Donacarney ( or ) is a village in the area known as East Meath in County Meath, Ireland, close to Drogheda and the border with County Louth. It contains one church, two estates, two schools, and one pub. Although it includes the townlands of Donacarney Great and Donacarney Little, most locals would never use those terms in describing Donacarney.  The remains of a late-medieval tower house (see picture to right) is sited close to Donacarney Cross. It is described in the Civil Survey (1654–56) as 'an ould Castle'. It appears in this state on a map of 1771. Blackhills Crescent, Donacarney, takes its name from the area known as the Black Hills or Black Hill Lands north of the crossroads and the castle, the old name of which was Croc a' Searra in Irish.

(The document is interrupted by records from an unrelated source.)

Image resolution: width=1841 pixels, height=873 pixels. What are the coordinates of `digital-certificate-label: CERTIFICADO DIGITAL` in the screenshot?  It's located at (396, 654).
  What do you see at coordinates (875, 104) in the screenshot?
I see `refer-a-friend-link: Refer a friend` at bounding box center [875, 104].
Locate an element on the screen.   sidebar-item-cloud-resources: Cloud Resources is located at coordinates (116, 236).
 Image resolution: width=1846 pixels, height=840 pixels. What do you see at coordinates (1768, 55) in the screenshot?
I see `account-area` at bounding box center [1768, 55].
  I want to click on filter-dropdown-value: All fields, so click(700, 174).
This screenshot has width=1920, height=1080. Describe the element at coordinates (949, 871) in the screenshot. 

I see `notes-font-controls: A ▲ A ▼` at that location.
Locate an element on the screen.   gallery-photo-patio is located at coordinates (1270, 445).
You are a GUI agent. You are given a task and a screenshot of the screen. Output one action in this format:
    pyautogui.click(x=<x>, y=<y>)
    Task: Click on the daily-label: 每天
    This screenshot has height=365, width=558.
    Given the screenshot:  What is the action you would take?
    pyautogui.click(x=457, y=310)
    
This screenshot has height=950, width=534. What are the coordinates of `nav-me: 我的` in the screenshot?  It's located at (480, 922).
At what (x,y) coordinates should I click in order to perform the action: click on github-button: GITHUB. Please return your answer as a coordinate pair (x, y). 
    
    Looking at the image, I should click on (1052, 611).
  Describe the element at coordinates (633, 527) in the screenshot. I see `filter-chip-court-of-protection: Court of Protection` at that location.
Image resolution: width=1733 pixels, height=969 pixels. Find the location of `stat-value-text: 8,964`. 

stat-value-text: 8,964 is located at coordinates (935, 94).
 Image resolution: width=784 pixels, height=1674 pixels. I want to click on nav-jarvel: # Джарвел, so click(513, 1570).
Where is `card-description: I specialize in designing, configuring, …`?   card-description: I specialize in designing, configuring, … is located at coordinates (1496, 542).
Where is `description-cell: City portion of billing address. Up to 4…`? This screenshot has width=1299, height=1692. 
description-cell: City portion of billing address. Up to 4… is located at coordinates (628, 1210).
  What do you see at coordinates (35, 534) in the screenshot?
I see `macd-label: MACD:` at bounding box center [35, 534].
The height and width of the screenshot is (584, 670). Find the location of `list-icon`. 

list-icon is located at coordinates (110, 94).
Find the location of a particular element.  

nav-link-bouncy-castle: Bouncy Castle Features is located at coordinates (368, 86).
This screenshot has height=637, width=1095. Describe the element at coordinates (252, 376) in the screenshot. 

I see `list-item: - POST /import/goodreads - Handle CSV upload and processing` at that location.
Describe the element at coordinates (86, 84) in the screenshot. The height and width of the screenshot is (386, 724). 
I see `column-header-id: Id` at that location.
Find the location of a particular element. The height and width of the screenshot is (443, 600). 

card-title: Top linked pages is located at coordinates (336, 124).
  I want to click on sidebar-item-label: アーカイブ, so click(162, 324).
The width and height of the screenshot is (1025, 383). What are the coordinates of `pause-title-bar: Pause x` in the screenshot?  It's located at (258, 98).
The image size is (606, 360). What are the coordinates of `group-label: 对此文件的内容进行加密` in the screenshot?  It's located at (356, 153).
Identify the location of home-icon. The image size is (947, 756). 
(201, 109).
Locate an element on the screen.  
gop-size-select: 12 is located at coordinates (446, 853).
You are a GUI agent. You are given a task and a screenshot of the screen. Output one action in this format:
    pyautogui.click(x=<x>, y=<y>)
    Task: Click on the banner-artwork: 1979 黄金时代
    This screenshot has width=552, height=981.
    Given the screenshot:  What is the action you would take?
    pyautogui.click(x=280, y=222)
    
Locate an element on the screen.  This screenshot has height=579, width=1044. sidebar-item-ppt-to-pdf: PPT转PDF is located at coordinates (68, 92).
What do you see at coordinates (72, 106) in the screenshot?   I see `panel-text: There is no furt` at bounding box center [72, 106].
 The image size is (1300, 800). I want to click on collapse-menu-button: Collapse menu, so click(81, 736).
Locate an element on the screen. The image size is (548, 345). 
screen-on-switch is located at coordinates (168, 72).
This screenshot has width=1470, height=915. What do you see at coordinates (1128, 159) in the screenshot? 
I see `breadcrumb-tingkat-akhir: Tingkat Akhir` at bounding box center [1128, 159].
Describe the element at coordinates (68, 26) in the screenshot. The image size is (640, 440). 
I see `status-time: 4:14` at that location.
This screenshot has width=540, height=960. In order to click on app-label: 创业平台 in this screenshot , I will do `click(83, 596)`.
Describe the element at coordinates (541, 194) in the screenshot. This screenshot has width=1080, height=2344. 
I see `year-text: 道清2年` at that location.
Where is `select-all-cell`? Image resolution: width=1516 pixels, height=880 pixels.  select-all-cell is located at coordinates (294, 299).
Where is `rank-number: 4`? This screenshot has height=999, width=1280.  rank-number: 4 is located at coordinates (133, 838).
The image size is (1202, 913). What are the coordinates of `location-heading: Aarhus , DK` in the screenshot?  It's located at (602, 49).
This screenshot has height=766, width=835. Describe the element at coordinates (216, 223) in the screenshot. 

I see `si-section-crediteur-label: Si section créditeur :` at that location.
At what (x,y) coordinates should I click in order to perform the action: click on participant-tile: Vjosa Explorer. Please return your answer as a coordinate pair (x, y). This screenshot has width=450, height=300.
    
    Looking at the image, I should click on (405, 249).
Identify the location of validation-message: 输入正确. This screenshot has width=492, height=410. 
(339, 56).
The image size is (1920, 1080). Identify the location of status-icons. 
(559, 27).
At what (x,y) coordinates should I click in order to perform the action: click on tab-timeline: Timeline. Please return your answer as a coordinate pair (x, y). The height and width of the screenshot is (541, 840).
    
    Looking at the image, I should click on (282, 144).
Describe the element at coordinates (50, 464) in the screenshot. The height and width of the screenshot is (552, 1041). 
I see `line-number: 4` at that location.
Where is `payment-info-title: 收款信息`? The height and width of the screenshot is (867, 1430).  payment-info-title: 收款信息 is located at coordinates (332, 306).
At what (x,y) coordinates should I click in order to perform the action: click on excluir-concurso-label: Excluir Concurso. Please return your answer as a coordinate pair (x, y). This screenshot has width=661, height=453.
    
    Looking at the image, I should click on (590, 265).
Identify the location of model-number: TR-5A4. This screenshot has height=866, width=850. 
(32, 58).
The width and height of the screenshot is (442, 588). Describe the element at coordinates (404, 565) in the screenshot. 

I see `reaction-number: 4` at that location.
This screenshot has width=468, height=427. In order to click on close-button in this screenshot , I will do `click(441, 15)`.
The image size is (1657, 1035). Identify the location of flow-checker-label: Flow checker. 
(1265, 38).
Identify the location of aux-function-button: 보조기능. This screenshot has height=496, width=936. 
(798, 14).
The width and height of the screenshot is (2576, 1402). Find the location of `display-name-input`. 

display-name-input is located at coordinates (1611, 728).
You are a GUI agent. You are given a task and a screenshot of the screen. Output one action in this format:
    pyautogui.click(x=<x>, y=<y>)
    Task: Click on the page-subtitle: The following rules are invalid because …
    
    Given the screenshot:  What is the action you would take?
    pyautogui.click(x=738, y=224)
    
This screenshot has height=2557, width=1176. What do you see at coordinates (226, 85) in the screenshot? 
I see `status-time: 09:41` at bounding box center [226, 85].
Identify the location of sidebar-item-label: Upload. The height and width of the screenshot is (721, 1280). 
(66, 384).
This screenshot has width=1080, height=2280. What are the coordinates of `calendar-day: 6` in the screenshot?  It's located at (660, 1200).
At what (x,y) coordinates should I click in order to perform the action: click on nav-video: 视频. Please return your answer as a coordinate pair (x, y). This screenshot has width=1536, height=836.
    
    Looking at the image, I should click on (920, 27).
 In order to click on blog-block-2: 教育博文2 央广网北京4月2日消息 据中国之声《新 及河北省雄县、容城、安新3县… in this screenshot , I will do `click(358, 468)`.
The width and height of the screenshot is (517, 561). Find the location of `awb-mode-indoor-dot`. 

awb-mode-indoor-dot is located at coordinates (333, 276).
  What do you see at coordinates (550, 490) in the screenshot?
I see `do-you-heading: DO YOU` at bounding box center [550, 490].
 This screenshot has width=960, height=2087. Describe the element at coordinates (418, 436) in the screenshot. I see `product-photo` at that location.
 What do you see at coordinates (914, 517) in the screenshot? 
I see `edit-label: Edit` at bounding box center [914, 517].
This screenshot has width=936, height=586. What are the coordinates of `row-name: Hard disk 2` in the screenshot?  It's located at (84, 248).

For census purposes, Donacarney is combined with a number of other local towns to form the census town of Laytown-Bettystown-Mornington-Donacarney, with a total population of 11,872 at the 2016 Census.

Schools
Donacarney contains two schools: One boys school and a girls school. Roughly 600 pupils attend both schools. The schools share the same campus. The name of the school is Réalt ná Mara B.N.S and Réalt ná Mara G.N.S respectively. The old school hall, which was replaced by the current schools in 1965, was originally opened in 1873. The red-bricked building, beside the forge and old village water-pump at Donacarney cross, now serves as a community centre. It is also used as the local polling centre in elections. The school was given planning permission for a new school in 2012.

Religion
There is one Roman Catholic church close to Donacarney in the adjoining townland of  Mornington. It is called Star of the Sea Church. It is also called Mornington Church, and serves the half-parish of Mornington, part of the Laytown-Mornington parish created in 1986, which includes Donacarney.

History
Donacarney, or Duuenacharny, was recorded as part of Mornington in a 'Charter of Walter de Lacy reciting and confirming a grant made by Hugh his father of various churches & lands in Ireland’ in 1230–1234. Thereafter it became part of the manor of Colpe throughout the medieval period. It was in the possession of the Augustinian Abbey at Colp, (a cell of Llanthony Priory in Monmouthshire) but held and run separate from the manor by a tenant. At the Suppression of the Monasteries in 1536 in became part of the estates of Henry Draycott. The ruins of the late-medieval tower house was known as ‘Draycott’s Castle’ and is thought to have been burnt in 1641.